Kesimpulan: Hasil penelitian disimpulkan bahwa GE 50 mg/kgbb menghasilkan peningkatan Cmax, Tmax dan AUC0-∞. Bioavailabilitas relatif dicapai sebesar 655,60% pada rute transdermal dibandingkan dengan rute oral. Hasil uji aktivitas antiartritis, GE 50 mg/kg secara efektif mengurangi volume edema, diameter kaki, dan skor artritis tikus model yang diinduksi CFA.
Intoduction: The main active constituent isolated from Andrographis paniculata, andrographolide, is used to treat rheumatoid arthritis. This compound, however, has a low oral bioavailability. This issue can be solved by incorporating andrographolide into ethosomes for transdermal administration.Aim: This study was designed to determine the pharmacokinetic profile, relative bioavailability, and efficacy of andrographolide ethosomal transdermal preparations in animal models of rheumatoid arthritis.Method: Andrographolide was prepared into ethosomal dosage forms before being characterized in terms of particle size, polydispersity index, zeta potential, and entrapment efficiency.
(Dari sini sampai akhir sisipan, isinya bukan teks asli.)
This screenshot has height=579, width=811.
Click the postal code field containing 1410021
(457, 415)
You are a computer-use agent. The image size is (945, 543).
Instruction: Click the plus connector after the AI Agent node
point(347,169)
In the pharmacokinetic test, plasma sampels were collected from the retro-orbital sinus at 10 collection points over the course of 24 hours using GE, GNE, and SO at a dose of 50 mg/kg each. Reverse-phase HPLC was used to assess pharmacokinetic parameters. In the anti-arthritic activity test, GE doses of 25, 50, and 100 mg/kg were administered transdermally to rats induced by 0.1 mL CFA. The clinical manifestations of arthritis are closely monitored during the induction phase and after drug administration.Result: According to the results, the ethosomes with a particle size of 76.35±0.74 nm, a zeta potential of -40.17±1.03 mV, and an entrapment efficiency of 97.87±0.23%. Pharmacokinetic studies revealed that the Cmax in GE, GNE, and SO was 53.07±4.73, 27.34±1.48, and 11.72±0.74 μg/mL, and the AUC0-∞ was 152,10±16,53; 77,15±12,28; and 23,20± 3,46 μg.jam/mL, respectively. The transdermal route had a Tmax of 6 hours, while the oral route had a Tmax of 2 hours after administration of the preparation. GE 50 and 100 mg/kg inhibited edema with nearly the same percentage as methotrexate 0.135 mg subcutaneously, according to the anti-arthritis activity test.Conclusion: The researchers concluded that GE 50 mg/kg caused an increase in Cmax, Tmax, and AUC0-∞. The transdermal route has a relative bioavailability of 655.60% compared to the oral route. The anti-arthritis activity study showed that GE 50 mg/kg effectively reduced edema volume, paw diameter, and arthritis scores in CFA-induced rat models."